[Dataset extract Boundary: Start]

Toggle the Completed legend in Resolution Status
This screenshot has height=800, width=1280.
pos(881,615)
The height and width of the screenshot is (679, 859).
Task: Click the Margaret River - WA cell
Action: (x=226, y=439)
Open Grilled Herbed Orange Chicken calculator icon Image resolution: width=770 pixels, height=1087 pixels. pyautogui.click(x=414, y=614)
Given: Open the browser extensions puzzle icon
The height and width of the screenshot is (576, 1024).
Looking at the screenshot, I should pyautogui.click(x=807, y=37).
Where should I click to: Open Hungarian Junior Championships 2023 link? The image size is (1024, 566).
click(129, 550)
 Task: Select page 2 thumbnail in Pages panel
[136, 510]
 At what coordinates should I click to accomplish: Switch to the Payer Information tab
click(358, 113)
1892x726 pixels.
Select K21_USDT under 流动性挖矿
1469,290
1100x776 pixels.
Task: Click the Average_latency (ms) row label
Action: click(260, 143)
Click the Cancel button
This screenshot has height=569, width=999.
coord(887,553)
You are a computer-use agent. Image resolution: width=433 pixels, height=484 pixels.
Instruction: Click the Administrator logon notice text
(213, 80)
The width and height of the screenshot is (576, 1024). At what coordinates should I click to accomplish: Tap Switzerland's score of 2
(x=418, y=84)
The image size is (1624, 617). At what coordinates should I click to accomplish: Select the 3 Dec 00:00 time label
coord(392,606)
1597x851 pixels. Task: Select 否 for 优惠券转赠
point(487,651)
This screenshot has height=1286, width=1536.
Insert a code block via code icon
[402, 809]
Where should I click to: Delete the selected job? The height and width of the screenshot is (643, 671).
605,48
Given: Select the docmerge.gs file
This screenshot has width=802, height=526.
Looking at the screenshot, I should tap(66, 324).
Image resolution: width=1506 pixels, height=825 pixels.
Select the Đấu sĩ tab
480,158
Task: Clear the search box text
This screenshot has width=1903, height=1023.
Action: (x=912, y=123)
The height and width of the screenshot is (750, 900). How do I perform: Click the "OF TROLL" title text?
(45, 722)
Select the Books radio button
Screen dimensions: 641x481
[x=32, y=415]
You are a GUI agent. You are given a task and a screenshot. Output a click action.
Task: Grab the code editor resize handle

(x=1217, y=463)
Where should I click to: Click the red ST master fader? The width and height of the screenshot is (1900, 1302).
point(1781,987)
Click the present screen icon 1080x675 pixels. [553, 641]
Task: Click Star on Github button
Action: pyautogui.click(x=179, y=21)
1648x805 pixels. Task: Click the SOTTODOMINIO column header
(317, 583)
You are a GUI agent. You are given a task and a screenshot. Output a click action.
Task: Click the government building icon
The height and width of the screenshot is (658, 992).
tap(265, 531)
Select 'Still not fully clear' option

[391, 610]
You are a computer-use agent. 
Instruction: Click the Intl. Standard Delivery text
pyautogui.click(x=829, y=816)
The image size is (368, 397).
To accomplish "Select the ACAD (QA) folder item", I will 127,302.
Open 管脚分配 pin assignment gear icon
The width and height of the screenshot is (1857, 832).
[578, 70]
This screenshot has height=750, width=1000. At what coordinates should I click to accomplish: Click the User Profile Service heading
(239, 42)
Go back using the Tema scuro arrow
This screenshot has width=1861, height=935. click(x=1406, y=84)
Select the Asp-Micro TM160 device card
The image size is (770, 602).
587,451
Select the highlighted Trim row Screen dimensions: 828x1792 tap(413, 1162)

[Dataset extract Boundary: End]

Would you show each line of the listing above that has the string "computer"?

You are a computer-use agent. Image resolution: width=433 pixels, height=484 pixels.
You are a computer-use agent. 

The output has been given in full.